Starr wrote that “if Americans came to know one thing about the history of battles over health insurance, it was that a government program to make health care a right of citizenship had always been defeated.”
Early ideas for government-led health insurance programs came from Europe.
British national health care and German sickness funds were unpopular and never gained traction in America. Workers compensation shows similarities to German sickness funds, but the idea of national health care similar to Britain was, to the chagrin of progressives, politely frowned upon in the States.
In 1912, progressives within the Republican Party established the Progressive Party that included in its platform support for social health insurance.
Canada boasts a single payer system with striking similarities to the United States' Medicare system. Progressives had hoped that the Medicare system would serve as a precursor to a more wide-reaching program to establish a system for all Americans, offering insurance akin to the coverage offered to seniors by Medicare.
President Bill Clinton spent a good chunk of political capital on an attempt at health insurance reform in 1994, but progressives split over whether an employer mandate should be used to force universal coverage.
Instead, progressives began to adopt an idea known as the individual mandate, an idea identified with moderate Republicans in the 1990s (Starr).
A century of trying to produce health care reform produced mixed results, but progressives saw a ray of hope when Massachusetts crafted a health care system that would become the reference for health care proposals drafted by candidates during the 2008 election.
When President Barack Obama took up the issue of health insurance reform, progressives sought to avoid the problems that plagued the reform efforts in the 1994 debate.
A small window for progressives opened in 2008 after Democrats gained control of both houses of Congress as well as the White House.
Unlike Clinton, Obama left the writing of the bill to Congress, including the following specifics: What services to cover, whom to cover, how much to subsidize coverage, and how to play for the expansion of coverage and control cost.
Much like Clinton, Obama spent a lot of political capital on crafting a bill to curve rising health insurance premiums.

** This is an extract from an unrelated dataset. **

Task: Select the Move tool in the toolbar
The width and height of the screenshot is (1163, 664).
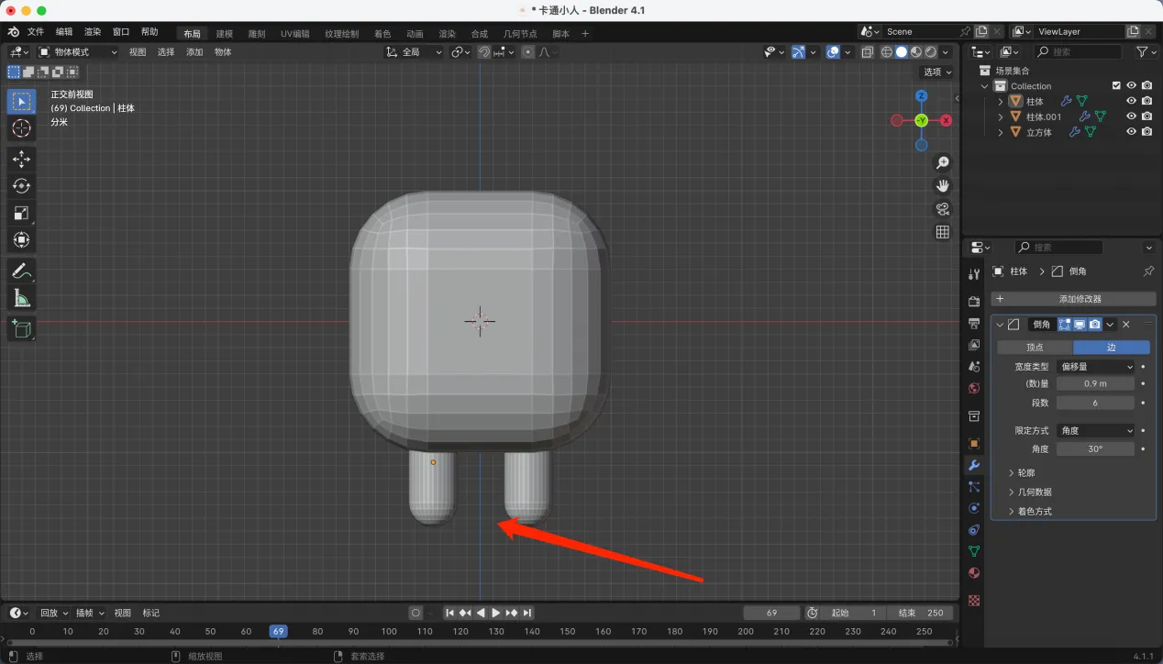Action: click(x=22, y=159)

In 2010, progressives would take a centrist approach in hopes of coupling insurance reform with long-term deficit reduction.
Persons opposed to health care reform and assumed government intervention in one of America’s largest industries have called the Patient Protection and Affordable Care Act “socialized medicine” or “government health care.”
In reality, none of the proposals in the United States even closely resemble true government health care like Britain’s universal health care system.
Reality shows that Democrats largely played on Republican turf.
Coupling reform with deficit reduction, championing the originally Republican idea of the individual mandate and dropping advocacy for a government-run “public option” meant that Democrats sought compromise on the bill.
They sought agreement on one of the most divisive issues in America's history. Agreement may have been sought, but discord was found.
Perhaps the fact that the debate requires Americans to draw upon deep-seated ethical principles precludes agreement.
Or perhaps the problem is deeper.
Perhaps Americans are truly divided over the role government should play in people’s lives.
Americans fought for independence from a “tyrannical” king in England. Now, Americans are fighting for a government that maximizes the freedom so desperately craved by our founding fathers.